Torrente

Microorganismos radiculares pueden fortalecer el maíz y el sorgo frente a las altas temperaturas

Jun 20, 2026

La agricultura moderna se enfrenta a desafíos crecientes, especialmente el aumento de las temperaturas globales. Sin embargo, una reciente investigación de la Universidad Estatal de Carolina del Norte sugiere que los cultivos de maíz y sorgo podrían tener un aliado inesperado bajo tierra: los microorganismos presentes en sus raíces. Este estudio innovador, publicado en la prestigiosa revista científica New Phytologist, propone que el microbioma de la rizosfera, la capa delgada de suelo que rodea las raíces, juega un papel crucial en la capacidad de estas plantas para tolerar el estrés térmico.

Tradicionalmente, la adaptación de los organismos vivos se ha explicado a través de la interacción entre su composición genética y el entorno. El equipo de la Universidad Estatal de Carolina del Norte ha ampliado esta perspectiva al incorporar el microbioma radicular, creando un modelo integral conocido como GERM (Genotipo, Ambiente y Microbioma de la Rizosfera). Este enfoque reconoce que las plantas no operan de forma aislada, sino que establecen una compleja red de interacciones con su microambiente subterráneo, la cual podría ser fundamental para su supervivencia y productividad en condiciones adversas.

La rizosfera es un ecosistema dinámico donde bacterias, hongos y otros microorganismos coexisten e interactúan con las raíces de las plantas. Esta zona es vital para la absorción de agua y nutrientes, y estudios previos ya han demostrado que las comunidades microbianas pueden influir en el crecimiento, la nutrición y la resistencia de las plantas a diversas condiciones desfavorables. Al enfocarse en el maíz y el sorgo, dos cultivos esenciales para la alimentación global y la producción agrícola en regiones áridas, la investigación subraya la importancia de comprender cómo estas interacciones microbianas pueden ser aprovechadas para mejorar la resiliencia de los cultivos.

Para explorar estas complejas relaciones, los investigadores analizaron el comportamiento de los microorganismos de la rizosfera en plantas de maíz y sorgo bajo condiciones óptimas y de estrés por calor. Los resultados revelaron que tanto el genotipo de la planta como la temperatura ambiental provocaban cambios significativos en la función microbiana. Esto sugiere que los microorganismos no son meros acompañantes pasivos, sino participantes activos en la respuesta fisiológica de los cultivos al calor. Nate Korth, investigador principal del estudio, explicó que estos microbios podrían actuar como catalizadores, activando respuestas genéticas específicas en la planta ante señales ambientales como el calor extremo.

A pesar de estos hallazgos prometedores, la dirección exacta de esta comunicación sigue siendo un enigma.
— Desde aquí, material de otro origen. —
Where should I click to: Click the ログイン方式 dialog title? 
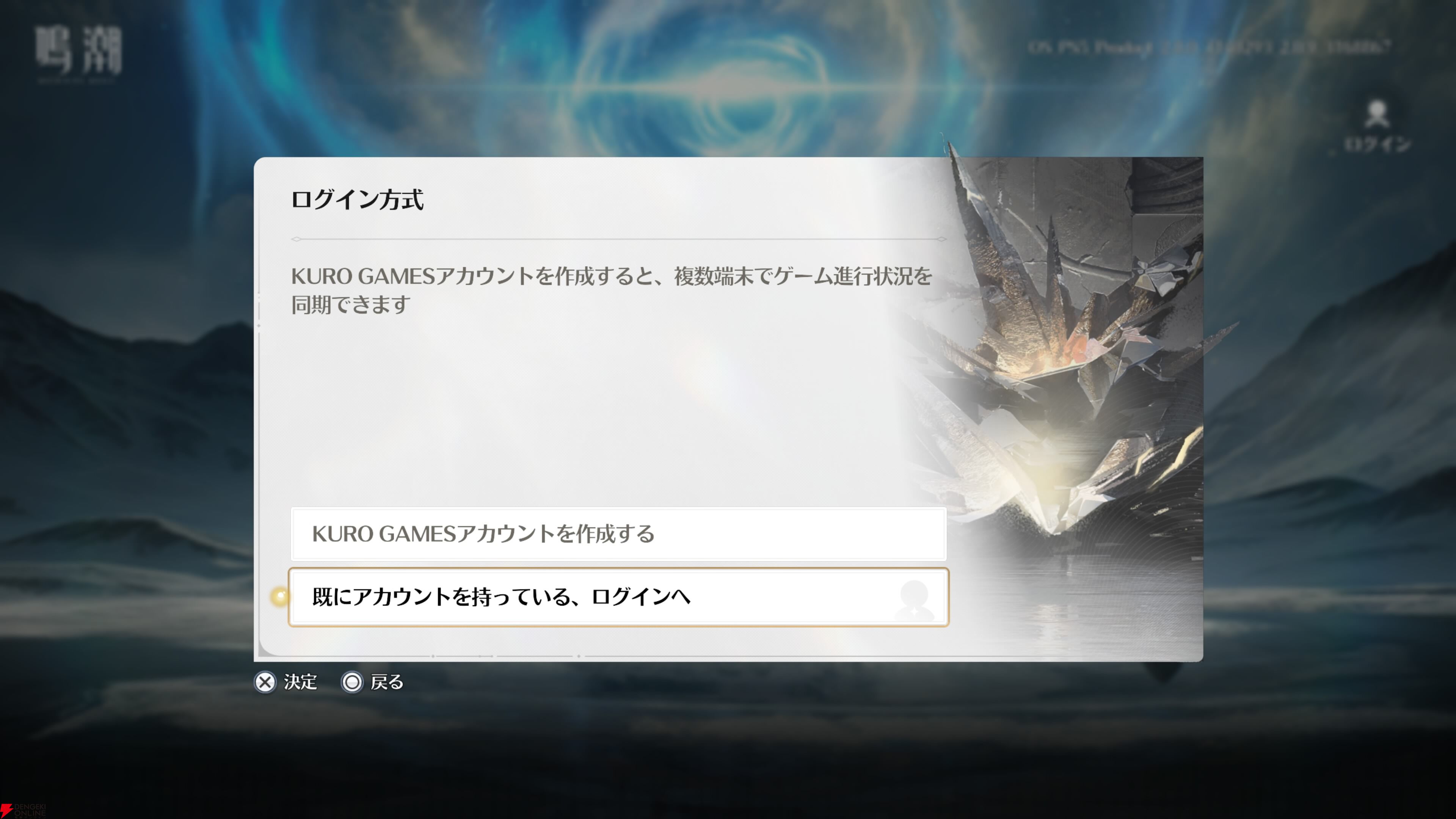(x=357, y=199)
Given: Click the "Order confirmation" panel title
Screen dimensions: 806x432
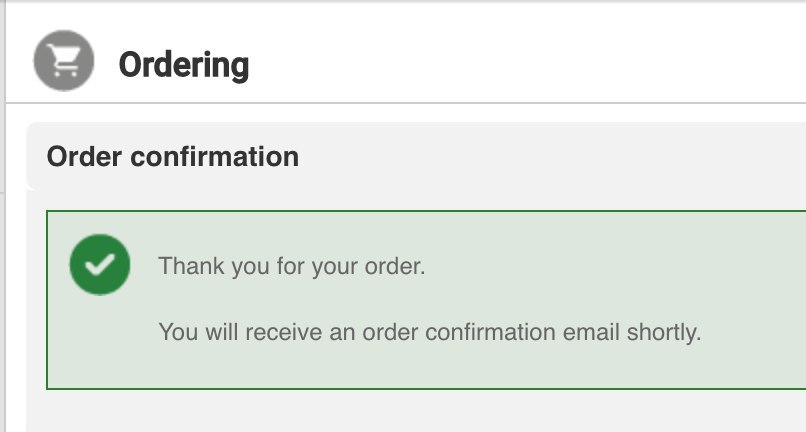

Los científicos aún no han determinado si los cambios genéticos en la planta influyen en el microbioma, o si las señales microbianas son las que desencadenan las respuestas genéticas en la planta. Resolver esta cuestión es fundamental para futuras aplicaciones agrícolas, ya que permitiría desarrollar estrategias más precisas para manipular el microbioma de la rizosfera y mejorar la adaptación de los cultivos al calor.

Este estudio se alinea con una creciente tendencia en la investigación agrícola que reconoce el valor de los microorganismos del suelo. Investigaciones previas han demostrado que ciertas bacterias pueden mejorar el crecimiento vegetal, optimizar la absorción de nutrientes y aumentar la resistencia a condiciones climáticas extremas. El sorgo, conocido por su tolerancia a la sequía y el calor, emerge como un cultivo estratégico en este contexto, y la comprensión de sus mecanismos de adaptación, en los que el microbioma podría jugar un papel crucial, es vital para el desarrollo de una agricultura más sostenible.

Si bien el microbioma de la rizosfera no se presenta como una solución instantánea, esta investigación proporciona un nuevo marco conceptual para abordar el estrés térmico en los cultivos. Al considerar la interacción entre la genética, el ambiente y los microorganismos, el modelo GERM abre un camino para comprender con mayor profundidad la resiliencia de las plantas. El reto ahora radica en determinar cómo estas interacciones planta-microbio pueden ser gestionadas de forma segura, eficaz y sostenible para beneficiar a los agricultores de todo el mundo.